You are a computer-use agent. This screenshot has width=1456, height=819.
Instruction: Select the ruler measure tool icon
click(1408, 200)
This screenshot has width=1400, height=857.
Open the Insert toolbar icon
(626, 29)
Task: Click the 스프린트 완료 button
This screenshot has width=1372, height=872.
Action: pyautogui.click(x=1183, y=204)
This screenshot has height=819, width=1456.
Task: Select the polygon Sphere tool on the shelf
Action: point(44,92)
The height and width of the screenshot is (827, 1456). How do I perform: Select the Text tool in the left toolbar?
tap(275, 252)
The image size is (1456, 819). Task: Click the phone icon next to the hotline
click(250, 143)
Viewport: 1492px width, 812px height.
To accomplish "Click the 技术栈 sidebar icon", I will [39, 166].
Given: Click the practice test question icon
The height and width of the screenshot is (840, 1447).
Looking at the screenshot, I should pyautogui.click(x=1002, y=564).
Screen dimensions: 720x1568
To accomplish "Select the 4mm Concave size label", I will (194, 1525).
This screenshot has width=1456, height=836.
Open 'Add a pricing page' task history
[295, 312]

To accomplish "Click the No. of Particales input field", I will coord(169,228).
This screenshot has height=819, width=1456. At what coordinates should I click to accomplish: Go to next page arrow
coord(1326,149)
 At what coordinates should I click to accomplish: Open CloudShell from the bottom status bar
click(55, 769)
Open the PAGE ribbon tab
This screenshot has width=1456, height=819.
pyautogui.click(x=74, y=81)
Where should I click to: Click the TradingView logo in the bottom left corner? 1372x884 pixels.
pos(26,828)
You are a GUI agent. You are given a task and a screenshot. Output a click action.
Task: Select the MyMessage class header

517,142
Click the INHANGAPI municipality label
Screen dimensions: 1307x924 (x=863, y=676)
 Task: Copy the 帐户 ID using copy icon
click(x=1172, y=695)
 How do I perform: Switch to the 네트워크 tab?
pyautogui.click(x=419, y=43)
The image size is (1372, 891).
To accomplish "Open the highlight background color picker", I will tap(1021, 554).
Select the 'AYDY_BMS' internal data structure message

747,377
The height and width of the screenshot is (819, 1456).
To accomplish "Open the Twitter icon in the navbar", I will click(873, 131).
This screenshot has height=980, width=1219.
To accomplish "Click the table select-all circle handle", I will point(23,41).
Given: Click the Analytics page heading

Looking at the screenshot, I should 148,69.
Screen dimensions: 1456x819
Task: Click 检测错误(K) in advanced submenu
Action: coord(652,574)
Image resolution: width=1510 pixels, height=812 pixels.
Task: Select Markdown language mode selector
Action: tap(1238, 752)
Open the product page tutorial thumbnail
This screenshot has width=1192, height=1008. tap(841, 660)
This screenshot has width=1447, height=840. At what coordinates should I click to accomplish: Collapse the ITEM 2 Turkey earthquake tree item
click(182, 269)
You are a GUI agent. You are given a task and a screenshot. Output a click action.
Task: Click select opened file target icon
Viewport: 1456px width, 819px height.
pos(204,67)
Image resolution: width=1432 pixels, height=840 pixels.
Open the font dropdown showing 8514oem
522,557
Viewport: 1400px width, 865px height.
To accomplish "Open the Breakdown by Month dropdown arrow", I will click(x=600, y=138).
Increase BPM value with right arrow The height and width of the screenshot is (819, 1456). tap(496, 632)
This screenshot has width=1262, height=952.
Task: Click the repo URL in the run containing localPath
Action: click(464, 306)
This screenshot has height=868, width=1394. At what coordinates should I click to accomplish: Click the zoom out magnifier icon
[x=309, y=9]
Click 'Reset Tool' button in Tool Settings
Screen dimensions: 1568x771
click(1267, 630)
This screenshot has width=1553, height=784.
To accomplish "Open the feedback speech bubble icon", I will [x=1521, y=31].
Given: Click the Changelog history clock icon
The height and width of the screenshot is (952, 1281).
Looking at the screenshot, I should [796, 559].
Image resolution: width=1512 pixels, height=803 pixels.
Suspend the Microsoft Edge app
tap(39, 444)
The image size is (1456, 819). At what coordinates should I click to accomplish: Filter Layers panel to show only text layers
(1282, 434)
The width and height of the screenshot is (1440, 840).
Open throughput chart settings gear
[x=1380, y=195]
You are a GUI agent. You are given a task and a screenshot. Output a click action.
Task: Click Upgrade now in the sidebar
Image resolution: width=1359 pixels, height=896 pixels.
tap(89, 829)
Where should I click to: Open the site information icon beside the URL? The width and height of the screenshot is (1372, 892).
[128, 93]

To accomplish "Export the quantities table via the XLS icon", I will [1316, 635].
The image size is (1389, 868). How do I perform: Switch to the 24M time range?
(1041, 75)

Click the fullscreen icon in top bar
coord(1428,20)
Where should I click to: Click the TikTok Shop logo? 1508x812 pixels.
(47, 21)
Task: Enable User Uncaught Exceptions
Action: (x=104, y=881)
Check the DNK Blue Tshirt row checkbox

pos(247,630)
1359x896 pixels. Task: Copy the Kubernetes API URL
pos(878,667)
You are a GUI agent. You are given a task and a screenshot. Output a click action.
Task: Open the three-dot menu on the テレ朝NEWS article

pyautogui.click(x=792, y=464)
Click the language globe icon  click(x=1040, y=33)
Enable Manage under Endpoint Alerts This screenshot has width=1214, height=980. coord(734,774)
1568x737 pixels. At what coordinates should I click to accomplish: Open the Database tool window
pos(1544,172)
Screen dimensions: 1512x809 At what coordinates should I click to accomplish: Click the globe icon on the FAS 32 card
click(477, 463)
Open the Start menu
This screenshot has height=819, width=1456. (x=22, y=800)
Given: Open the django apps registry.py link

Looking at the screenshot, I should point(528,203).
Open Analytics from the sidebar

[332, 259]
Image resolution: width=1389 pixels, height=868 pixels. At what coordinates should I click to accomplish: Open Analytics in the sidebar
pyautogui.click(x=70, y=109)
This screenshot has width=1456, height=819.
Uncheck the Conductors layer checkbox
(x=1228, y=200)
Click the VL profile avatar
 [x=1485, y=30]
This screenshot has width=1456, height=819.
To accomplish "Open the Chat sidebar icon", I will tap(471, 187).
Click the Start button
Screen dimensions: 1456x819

________

**WHAT YOU ARE ASKED TO DO**
Copy out whichever lines of the listing contain the word "table".

**SOLUTION TO THE EXERCISE**
To accomplish "Click the table select-all circle handle", I will point(23,41).
To accomplish "Export the quantities table via the XLS icon", I will [1316, 635].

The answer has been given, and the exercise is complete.